*** Begin section ***

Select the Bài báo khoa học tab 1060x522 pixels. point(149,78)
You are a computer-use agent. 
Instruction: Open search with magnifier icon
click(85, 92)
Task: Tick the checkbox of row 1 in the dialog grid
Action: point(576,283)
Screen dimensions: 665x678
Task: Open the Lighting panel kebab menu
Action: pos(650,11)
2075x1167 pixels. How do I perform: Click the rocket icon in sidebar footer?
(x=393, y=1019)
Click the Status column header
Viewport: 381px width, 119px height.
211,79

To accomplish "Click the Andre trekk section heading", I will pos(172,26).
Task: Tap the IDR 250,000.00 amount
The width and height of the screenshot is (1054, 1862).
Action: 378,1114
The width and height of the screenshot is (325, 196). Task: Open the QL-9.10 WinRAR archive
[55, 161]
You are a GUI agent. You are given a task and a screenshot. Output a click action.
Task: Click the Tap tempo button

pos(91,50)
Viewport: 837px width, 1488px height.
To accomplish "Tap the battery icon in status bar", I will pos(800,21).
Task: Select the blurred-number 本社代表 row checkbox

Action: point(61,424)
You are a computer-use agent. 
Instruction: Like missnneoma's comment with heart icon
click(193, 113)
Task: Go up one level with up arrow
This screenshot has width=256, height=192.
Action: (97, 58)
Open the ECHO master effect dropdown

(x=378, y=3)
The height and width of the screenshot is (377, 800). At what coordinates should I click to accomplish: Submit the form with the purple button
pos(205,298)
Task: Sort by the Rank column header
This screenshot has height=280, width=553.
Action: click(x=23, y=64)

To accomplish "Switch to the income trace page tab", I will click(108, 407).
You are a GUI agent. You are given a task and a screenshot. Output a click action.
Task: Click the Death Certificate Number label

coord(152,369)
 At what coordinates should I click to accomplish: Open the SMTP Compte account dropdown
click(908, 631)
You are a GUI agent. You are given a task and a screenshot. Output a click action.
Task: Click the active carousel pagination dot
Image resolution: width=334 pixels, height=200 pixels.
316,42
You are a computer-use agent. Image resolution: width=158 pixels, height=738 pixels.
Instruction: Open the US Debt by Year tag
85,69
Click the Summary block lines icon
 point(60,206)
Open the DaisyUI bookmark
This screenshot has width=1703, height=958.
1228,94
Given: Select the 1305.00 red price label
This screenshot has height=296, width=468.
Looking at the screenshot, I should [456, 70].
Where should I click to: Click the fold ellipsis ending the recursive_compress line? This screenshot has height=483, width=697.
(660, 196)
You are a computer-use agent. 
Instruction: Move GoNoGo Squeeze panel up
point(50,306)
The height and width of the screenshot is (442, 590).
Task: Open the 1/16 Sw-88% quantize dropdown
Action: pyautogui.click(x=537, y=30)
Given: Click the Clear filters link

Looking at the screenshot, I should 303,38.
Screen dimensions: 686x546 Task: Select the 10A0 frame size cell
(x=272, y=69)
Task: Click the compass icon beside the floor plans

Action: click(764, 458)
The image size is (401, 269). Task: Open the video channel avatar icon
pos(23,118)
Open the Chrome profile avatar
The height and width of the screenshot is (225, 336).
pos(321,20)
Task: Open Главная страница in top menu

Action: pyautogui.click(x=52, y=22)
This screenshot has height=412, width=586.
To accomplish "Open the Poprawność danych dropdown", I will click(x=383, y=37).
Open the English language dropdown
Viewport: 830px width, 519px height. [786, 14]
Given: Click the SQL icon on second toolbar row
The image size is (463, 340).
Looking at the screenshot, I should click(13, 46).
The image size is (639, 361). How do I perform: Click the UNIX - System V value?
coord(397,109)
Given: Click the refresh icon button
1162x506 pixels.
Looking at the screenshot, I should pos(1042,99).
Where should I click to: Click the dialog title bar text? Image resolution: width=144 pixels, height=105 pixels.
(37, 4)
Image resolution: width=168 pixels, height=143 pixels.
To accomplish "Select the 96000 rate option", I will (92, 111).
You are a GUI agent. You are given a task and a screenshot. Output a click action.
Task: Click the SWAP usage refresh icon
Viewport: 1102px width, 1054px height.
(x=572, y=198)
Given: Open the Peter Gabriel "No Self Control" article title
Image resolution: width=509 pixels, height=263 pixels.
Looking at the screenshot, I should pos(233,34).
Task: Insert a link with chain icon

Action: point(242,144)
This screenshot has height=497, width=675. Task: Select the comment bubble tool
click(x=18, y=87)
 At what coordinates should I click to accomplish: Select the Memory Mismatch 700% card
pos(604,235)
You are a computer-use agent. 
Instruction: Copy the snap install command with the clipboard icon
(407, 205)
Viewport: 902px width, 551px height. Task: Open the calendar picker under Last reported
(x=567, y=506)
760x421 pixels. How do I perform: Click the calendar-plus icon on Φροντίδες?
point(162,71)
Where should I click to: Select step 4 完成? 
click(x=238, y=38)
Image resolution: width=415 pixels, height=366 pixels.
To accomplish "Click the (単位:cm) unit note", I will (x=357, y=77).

*** End section ***

Exercise description:
Your task is to quote, without any alteration, the lines running from the top of the records to the line that holds "Click the Status column header", both included.

Answer section:
Select the Bài báo khoa học tab 1060x522 pixels. point(149,78)
You are a computer-use agent. 
Instruction: Open search with magnifier icon
click(85, 92)
Task: Tick the checkbox of row 1 in the dialog grid
Action: point(576,283)
Screen dimensions: 665x678
Task: Open the Lighting panel kebab menu
Action: pos(650,11)
2075x1167 pixels. How do I perform: Click the rocket icon in sidebar footer?
(x=393, y=1019)
Click the Status column header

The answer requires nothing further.